What struck me in particular was the phrase: "The investigation of the tax-supported schools uncovered previously secret Vatican records that demonstrated church knowledge of pedophiles in their ranks all the way back to the 1930s." Quite disturbing.


----------



## Sven (Jun 30, 2009)

Wow, and this is not even put out by Jack Chick.


----------



## blhowes (Jun 30, 2009)

> The Catholic religious orders that ran more than 50 workhouse-style reform schools from the late 19th century until the mid-1990s offered public words of apology, shame and regret Wednesday. But when questioned, their leaders indicated they would *continue to protect the identities of clergy accused of abuse *- men and women who were never reported to police, and were instead permitted to change jobs and keep harming children.

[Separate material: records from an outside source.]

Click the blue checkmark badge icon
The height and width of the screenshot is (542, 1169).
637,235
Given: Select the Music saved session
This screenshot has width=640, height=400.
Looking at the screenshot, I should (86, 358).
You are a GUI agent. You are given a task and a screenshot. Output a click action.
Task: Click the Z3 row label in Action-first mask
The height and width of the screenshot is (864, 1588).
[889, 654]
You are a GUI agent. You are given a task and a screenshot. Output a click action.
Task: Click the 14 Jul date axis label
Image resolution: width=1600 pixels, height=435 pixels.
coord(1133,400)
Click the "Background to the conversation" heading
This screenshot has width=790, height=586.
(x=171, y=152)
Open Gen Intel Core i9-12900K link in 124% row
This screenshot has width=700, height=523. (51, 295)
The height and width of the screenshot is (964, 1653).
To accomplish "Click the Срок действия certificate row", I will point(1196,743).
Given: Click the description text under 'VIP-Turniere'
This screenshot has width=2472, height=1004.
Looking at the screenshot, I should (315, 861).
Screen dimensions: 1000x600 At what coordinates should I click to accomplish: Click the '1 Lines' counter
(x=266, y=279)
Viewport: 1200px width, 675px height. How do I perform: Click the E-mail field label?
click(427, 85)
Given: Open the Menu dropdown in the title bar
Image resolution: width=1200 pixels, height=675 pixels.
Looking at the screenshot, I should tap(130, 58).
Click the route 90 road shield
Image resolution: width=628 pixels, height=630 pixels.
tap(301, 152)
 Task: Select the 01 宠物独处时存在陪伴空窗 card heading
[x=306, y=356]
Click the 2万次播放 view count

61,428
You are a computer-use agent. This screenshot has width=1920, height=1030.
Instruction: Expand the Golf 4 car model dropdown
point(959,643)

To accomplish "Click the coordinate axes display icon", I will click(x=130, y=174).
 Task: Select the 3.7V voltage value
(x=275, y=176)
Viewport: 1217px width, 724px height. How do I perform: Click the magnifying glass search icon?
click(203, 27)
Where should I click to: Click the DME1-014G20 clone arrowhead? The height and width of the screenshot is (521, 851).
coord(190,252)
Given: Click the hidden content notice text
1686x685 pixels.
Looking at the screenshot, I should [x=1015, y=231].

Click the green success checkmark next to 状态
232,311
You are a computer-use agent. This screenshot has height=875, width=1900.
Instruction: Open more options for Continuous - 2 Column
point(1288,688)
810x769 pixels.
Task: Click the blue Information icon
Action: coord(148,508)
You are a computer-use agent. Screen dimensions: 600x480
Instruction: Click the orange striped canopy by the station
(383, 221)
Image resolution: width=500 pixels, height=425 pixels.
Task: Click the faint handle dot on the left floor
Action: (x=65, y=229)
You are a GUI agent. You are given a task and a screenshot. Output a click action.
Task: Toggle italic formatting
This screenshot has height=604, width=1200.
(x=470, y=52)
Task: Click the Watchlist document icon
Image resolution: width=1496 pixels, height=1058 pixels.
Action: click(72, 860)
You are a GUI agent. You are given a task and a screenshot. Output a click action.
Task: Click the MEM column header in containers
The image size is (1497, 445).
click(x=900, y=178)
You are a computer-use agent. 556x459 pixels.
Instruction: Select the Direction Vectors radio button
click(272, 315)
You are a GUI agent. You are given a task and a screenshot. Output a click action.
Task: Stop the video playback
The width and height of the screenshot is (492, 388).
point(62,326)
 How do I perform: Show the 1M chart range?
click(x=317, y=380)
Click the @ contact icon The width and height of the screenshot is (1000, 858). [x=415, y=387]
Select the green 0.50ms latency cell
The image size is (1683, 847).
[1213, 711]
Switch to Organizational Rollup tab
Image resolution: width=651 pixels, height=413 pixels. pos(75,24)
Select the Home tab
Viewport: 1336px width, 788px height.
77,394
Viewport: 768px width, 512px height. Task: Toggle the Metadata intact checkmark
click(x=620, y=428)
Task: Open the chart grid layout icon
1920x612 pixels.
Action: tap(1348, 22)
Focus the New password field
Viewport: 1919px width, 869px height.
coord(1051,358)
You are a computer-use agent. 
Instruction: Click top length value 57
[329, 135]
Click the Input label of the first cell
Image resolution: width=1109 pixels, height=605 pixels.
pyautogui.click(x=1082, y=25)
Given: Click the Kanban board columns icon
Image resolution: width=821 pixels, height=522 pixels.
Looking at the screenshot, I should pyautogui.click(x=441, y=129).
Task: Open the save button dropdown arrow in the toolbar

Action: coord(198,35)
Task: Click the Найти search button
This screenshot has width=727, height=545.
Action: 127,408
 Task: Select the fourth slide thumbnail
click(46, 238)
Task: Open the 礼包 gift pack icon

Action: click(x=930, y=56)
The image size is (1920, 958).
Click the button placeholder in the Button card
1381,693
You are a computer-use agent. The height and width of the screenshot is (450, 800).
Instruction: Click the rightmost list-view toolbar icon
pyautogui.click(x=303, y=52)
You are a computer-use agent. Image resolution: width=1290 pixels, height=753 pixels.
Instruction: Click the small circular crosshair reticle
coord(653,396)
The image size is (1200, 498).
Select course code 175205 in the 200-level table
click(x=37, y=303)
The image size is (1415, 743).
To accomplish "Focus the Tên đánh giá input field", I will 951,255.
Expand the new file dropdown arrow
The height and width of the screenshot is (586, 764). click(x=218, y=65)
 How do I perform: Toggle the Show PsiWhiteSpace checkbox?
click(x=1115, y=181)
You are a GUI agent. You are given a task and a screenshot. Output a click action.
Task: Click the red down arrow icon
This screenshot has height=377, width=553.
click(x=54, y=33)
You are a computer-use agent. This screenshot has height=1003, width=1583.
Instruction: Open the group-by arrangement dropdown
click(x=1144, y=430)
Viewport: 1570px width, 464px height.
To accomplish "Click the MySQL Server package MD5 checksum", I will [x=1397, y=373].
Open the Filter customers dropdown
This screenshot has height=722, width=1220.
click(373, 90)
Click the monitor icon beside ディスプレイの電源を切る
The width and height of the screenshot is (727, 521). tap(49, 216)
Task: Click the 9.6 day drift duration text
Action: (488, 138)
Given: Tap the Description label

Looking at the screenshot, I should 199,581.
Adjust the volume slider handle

Very disturbing indeed. I'm reminded of the Boston Scandal not too long ago. I imagine in some way they can justify in their minds such cover ups, I can't fathom how.


----------



## VilnaGaon (Jun 30, 2009)

christabella_warren said:


> Sorry for the weird rhyme in the subject line -- but check out this story report on the scandal in Ireland over pedophilia:
> 
> Catholic Church shamed by Irish abuse report - Examiner.com
> 
> What struck me in particular was the phrase: "The investigation of the tax-supported schools uncovered previously secret Vatican records that demonstrated church knowledge of pedophiles in their ranks all the way back to the 1930s." Quite disturbing.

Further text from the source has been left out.